If those at the top ranks of the House GOP's campaign apparatus are beginning to publicly question whether the polling is overstating the strength of the party's position, and a former campaign chief starts wondering "where... the wave" is, might not also one of the leading election prognosticators inside the Beltway do the same? Apparently not.

LATE UPDATE from desmoinesdem: On May 25 Cook published a commentary on the PA-12 special election and its implications for November.

Tags: House 2010, Jonathan Singer, MyDD, Cook Political Report, charlie cook (all tags)



maybe Cook sees special factors

like the competitive Democratic primaries for governor and senator fueling turnout in this district. But even so, Republicans should have been able to keep it closer. He is wrong not to see that this defeat will hurt NRCC fundraising and reduce the number of seats they are able to make a play for in the fall.

I think Republicans were counting on "blah blah blah Nancy Pelosi blah blah blah liberal" to carry the day for them. Nationalizing the election may not work for them in a lot of these districts.

by desmoinesdem 2010-05-21 10:31AM | 0 recs
RE: maybe Cook sees special factors

That's right. Look, I don't think PA-12 means everything -- but how can it possibly mean nothing. Republicans thought they had it. They had a compelling candidate, they spent a great deal of money using the strategy of their choice (attacking Nancy Pelosi), and they were playing in a great district for them -- and yet they not only lost, they lost badly. How can that possibly signal nothing about the midterms?

by Jonathan Singer 2010-05-21 11:13AM | 0 recs
Let them keep raising expectations.

If all of the beltway cocktail party class think that 40 seats is guaranteed for the GOP, when they only win 12 seats, they'll all have a bigger egg on their face.

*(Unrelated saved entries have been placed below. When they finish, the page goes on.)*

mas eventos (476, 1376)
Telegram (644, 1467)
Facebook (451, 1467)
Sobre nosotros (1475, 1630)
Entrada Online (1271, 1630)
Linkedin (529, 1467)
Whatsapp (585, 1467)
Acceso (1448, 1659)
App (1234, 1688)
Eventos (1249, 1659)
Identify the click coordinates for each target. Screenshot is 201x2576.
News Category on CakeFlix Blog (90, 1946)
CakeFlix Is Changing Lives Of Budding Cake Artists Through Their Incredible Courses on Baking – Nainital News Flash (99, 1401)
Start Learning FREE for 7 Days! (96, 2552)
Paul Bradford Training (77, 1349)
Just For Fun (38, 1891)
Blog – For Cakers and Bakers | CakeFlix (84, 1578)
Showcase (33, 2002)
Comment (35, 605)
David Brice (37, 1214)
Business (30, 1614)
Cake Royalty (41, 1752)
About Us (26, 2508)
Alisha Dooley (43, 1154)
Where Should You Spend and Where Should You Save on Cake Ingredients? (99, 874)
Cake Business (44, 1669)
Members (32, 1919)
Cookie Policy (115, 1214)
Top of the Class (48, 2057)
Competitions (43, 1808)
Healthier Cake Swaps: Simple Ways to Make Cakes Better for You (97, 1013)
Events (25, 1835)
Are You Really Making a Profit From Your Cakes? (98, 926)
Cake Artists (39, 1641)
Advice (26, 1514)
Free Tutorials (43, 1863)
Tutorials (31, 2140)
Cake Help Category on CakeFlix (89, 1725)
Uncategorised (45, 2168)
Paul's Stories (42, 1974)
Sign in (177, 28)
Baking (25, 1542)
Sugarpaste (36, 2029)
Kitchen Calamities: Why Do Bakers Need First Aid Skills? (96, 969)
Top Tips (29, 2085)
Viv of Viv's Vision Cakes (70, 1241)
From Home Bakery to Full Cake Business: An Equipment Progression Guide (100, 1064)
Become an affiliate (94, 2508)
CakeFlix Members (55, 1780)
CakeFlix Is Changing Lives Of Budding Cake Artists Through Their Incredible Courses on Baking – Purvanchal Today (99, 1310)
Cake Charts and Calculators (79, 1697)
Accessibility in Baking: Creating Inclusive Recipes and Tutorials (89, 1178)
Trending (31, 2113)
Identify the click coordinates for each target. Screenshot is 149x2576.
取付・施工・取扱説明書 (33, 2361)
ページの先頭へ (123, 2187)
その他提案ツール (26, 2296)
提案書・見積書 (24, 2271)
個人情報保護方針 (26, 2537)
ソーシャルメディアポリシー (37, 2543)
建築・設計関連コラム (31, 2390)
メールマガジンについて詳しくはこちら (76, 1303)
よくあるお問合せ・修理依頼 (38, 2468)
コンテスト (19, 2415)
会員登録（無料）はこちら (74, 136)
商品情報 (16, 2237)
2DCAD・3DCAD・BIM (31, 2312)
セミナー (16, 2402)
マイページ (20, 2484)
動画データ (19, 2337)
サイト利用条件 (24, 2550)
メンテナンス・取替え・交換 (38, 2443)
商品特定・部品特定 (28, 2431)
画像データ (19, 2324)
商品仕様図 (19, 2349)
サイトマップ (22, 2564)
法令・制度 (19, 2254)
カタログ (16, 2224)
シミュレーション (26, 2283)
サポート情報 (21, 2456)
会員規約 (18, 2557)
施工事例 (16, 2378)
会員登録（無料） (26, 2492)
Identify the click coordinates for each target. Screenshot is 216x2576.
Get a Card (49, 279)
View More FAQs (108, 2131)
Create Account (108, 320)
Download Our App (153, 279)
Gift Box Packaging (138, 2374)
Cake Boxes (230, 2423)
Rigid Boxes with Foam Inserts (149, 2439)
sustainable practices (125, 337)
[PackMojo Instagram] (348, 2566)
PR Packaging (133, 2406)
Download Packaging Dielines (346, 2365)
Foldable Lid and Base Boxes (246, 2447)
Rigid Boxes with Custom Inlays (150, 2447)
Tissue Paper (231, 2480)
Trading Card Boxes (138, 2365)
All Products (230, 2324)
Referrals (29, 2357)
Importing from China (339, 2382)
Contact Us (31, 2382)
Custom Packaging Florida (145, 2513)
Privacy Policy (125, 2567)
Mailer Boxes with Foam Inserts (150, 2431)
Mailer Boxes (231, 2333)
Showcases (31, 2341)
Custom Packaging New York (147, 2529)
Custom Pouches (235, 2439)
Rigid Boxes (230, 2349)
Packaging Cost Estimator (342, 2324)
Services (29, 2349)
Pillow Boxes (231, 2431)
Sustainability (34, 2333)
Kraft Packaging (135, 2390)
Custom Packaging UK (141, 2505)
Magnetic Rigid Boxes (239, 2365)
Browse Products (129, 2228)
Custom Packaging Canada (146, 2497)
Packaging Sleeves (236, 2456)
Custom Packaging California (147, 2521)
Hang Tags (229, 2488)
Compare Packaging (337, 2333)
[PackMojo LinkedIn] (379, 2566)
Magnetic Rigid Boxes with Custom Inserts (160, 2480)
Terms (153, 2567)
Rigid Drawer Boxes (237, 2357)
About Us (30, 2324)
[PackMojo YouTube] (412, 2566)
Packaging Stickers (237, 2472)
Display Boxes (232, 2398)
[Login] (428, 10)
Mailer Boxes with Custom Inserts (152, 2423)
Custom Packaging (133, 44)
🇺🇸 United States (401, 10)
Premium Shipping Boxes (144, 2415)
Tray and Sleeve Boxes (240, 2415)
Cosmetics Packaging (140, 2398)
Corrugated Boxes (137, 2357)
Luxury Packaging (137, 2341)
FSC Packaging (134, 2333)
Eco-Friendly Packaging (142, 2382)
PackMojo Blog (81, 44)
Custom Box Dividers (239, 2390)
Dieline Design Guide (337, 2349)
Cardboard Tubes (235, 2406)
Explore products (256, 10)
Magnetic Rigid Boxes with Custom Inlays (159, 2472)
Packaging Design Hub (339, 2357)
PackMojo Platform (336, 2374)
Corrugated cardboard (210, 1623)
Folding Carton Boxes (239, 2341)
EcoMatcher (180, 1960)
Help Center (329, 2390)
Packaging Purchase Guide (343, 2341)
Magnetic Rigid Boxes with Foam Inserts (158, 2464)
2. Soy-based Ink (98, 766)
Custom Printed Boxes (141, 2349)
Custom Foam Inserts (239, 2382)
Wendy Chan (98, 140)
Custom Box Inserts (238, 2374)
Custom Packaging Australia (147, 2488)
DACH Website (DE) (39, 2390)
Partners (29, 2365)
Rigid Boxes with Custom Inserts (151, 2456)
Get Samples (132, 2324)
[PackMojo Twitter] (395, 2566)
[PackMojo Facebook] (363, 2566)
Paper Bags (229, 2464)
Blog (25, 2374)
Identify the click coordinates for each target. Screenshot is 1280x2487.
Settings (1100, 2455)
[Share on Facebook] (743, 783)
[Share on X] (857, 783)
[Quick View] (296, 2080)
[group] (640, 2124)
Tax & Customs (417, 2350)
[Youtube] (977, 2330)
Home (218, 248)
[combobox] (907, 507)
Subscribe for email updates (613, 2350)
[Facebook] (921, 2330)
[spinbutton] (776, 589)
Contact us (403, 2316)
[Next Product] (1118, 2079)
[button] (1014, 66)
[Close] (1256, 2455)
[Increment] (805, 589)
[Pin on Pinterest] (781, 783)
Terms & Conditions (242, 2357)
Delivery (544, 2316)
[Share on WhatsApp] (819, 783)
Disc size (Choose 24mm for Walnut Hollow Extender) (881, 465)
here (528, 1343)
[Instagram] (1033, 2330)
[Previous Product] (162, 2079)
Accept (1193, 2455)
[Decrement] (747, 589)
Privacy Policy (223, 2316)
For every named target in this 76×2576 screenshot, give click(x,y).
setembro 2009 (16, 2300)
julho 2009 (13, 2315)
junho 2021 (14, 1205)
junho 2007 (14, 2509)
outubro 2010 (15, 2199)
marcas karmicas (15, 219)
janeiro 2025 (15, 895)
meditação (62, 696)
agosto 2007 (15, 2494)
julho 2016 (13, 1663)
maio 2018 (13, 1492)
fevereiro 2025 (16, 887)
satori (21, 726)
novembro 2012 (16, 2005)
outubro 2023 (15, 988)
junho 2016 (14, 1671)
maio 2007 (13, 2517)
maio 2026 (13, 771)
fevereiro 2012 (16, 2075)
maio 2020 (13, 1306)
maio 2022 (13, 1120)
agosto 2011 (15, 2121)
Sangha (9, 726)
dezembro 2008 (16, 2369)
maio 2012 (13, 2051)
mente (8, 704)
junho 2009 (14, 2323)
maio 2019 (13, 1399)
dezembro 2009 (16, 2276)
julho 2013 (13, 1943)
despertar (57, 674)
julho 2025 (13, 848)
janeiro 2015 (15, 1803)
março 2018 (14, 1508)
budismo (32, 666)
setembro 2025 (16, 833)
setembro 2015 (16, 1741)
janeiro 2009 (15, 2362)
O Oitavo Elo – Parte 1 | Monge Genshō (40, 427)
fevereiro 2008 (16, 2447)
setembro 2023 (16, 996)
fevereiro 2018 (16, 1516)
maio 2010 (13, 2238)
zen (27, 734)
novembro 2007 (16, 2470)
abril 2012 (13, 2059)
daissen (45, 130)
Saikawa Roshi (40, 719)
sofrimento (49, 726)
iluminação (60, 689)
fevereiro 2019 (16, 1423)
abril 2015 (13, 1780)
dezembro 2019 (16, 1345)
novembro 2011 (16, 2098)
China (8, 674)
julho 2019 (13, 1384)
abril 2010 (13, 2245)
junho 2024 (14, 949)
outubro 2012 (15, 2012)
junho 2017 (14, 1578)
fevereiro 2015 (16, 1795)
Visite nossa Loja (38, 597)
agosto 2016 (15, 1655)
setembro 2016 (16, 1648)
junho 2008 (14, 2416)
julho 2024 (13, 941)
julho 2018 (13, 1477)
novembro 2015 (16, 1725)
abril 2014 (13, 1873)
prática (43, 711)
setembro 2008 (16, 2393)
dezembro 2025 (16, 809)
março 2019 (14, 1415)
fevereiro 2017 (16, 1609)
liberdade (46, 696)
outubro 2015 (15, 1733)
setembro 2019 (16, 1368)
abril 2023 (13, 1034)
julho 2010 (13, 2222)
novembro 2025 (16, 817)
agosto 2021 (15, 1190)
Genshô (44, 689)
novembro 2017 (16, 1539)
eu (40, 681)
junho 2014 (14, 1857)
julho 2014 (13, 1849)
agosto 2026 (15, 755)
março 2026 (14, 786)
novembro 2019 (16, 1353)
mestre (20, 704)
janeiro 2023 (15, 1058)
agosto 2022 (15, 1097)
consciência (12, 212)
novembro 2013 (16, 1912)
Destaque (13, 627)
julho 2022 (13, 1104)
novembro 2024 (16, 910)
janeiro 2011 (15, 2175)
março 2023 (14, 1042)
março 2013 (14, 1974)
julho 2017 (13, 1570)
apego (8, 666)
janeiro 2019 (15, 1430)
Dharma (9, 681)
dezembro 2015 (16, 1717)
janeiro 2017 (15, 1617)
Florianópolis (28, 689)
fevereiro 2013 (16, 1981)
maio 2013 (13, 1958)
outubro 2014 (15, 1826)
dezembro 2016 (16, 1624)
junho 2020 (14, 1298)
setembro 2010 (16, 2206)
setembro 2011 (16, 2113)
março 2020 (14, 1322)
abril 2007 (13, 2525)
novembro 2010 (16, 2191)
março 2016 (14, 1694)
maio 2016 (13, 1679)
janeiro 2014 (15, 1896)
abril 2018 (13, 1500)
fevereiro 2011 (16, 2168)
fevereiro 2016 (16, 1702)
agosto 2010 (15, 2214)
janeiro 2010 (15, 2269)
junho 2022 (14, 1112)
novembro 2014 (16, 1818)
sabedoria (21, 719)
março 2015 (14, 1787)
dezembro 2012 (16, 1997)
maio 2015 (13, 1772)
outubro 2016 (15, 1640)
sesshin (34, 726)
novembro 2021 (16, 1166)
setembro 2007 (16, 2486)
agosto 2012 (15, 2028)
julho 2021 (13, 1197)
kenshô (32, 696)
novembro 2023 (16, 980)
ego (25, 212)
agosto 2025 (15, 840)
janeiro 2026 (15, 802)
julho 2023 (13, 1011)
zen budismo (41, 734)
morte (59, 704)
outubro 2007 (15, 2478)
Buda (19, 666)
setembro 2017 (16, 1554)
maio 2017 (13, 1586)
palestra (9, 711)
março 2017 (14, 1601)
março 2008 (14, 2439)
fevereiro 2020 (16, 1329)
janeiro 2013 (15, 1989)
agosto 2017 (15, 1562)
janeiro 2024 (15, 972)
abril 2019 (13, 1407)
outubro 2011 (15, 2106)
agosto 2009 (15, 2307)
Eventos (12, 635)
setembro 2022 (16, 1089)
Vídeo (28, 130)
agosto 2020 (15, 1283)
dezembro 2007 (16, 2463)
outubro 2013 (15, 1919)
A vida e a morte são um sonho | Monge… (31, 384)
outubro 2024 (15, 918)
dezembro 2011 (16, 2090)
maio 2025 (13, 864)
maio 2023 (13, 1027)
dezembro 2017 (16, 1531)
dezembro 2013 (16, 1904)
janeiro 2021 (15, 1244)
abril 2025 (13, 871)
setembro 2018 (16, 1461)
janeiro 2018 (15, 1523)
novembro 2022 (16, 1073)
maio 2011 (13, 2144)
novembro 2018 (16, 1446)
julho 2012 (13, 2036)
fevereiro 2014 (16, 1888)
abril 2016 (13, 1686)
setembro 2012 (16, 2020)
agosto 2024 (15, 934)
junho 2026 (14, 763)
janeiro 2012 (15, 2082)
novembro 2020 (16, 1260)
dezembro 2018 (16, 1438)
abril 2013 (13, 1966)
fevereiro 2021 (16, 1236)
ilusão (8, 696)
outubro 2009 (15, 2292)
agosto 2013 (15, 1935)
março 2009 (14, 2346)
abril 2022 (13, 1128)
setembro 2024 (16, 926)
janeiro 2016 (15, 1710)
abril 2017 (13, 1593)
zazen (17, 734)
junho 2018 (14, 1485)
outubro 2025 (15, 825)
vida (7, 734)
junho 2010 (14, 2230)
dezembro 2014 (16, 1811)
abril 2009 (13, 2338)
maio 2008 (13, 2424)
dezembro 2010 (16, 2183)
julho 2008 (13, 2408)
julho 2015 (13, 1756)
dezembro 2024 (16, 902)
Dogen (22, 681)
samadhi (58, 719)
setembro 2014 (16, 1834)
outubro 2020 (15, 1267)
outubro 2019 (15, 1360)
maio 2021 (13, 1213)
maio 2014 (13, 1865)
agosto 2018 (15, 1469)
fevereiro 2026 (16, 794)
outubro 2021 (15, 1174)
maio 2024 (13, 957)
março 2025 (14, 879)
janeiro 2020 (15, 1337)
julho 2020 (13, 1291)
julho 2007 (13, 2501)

There's nothing like killing high expectations in politics....PA-12 proves that. Victory is sweeter, and recriminations on the losers harsher.

by need some wood 2010-05-21 11:23AM | 2 recs
RE: Let them keep raising expectations.

I still expect them to win 20-30 seats, but the odds of them retaking the House have lengthened. They only have half the cash on hand the DCCC has; that will also be a factor.

by desmoinesdem 2010-05-21 11:45AM | 0 recs
I think it's more accurate

to say that the pundit class over-reacted to the wins by the GOP in New Jersey & Virginia.  This election is not in the bag for the GOP.  I'm sure they'll make gains, but there's a good chance the Dems hold both Houses.  That would be a remarkable achievement for them.

by the mollusk 2010-05-21 02:51PM | 0 recs
They believed the wrong polling


The republicans believed Rasmussen polling and now they see how wrong Rasmussen is polling for them.

by hpg 2010-05-21 03:11PM | 0 recs
RE: Charlie Cook Unfazed By Election Results

Wheneverthings start going south for the CW, the last group to catch on are the people who create it.


Mr. Cook, your party will gain, but not as much as previously thought.

by spirowasright 2010-05-21 06:26PM | 0 recs
charlie cook

This is the same Cook that predicted George Allen to win. It isn't how high the unemployment rate is, it is how the people view the economy and if they feel it is coming back despite the recession the Dems should keep majorities.